[ «Пиковая дама»][38]

We use cookies. Read the Privacy and Cookie Policy

[ «Пиковая дама»][38]

‹…› Над сценарием «Пиковой дамы» продолжал работать терпеливый Эдуард Пенцлин, мой соавтор. Подбирал эскизы. Каплуновский должен был быть художником. Он, кстати, сделал очень интересные эскизы к «Пиковой Даме».

Подбирались уже актеры. И я решил делать сейчас «Пиковую даму», чтобы все-таки не обмануть Пенцлина и чтобы выполнить свою задачу.

Таким образом я твердо становился на путь эдакой камерной кинематографии. «Пиковая дама» опять соблазняла меня, в первую очередь тем, что это очень мало слов, что это, по существу, немая картина и что это пантомима, при огромном количестве выразительного действия.

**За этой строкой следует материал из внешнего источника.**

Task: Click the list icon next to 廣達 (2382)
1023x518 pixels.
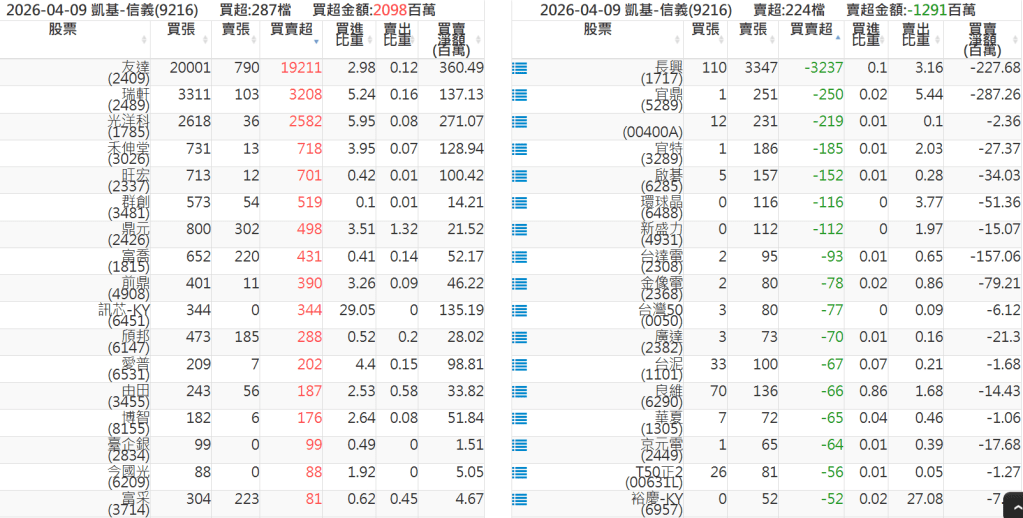Action: (519, 338)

Я имел также в виду конкретность и точность пушкинского письма. На этот раз мне не нужен был ни Мопассан, ни Прут, был Пушкин, который пишет необыкновенно кинематографично. В этом я убедился тогда, и я решил сделать максимально точно «Пиковую даму».

Но, к сожалению, там было много вещей, Пушкиным не написанных, которые казались мне чрезвычайно важными.

Например, мне казалось очень важной социальная идея «Пиковой дамы». В опере, которая широко известна, все перенесено в XVIII век, во-первых; во-вторых, сделан какой-то богатый барин Томский и другой богатый барин — князь Елецкий, жених Елизаветы Ивановны, в то время как по Пушкину Елизавета Ивановна это бедная приживалка в роду беднеющем и аристократическом. В заключительной фразе у Пушкина сказано: Елизавета Ивановна вышла замуж за сына управителя. ‹…› А про управителя сказано, что он имеет приличное состояние и где-то служит.

Не трудно понять, что управитель старой графини — это, так сказать, представитель возникающего и растущего класса буржуазии. Он еще получиновник, где-то служит, но имеет уже приличное состояние. В то время как вся фантастическая история с Пиковой дамой и с этой беднеющей аристократией, которая, в общем, вымирает, символизирует современное положение родовой аристократии.

Так я это понял, и поэтому пушкинская идея мне показалась весьма примечательной с точки зрения социального анализа того, кто же достается в наследство этим красивым, знатным девушкам. Достаются преуспевающие молодые люди с деньгами.

А все фантастические куски, всякие призраки, это в общем-то мертвое. Идея того, что мертвое хватает живого, Пушкину вообще свойственна. Вспомним, что в «Медном всаднике» Петр Первый хватает живого Евгения, который тоже наследник высоких дворянских имен, а ныне обедневший дворянин.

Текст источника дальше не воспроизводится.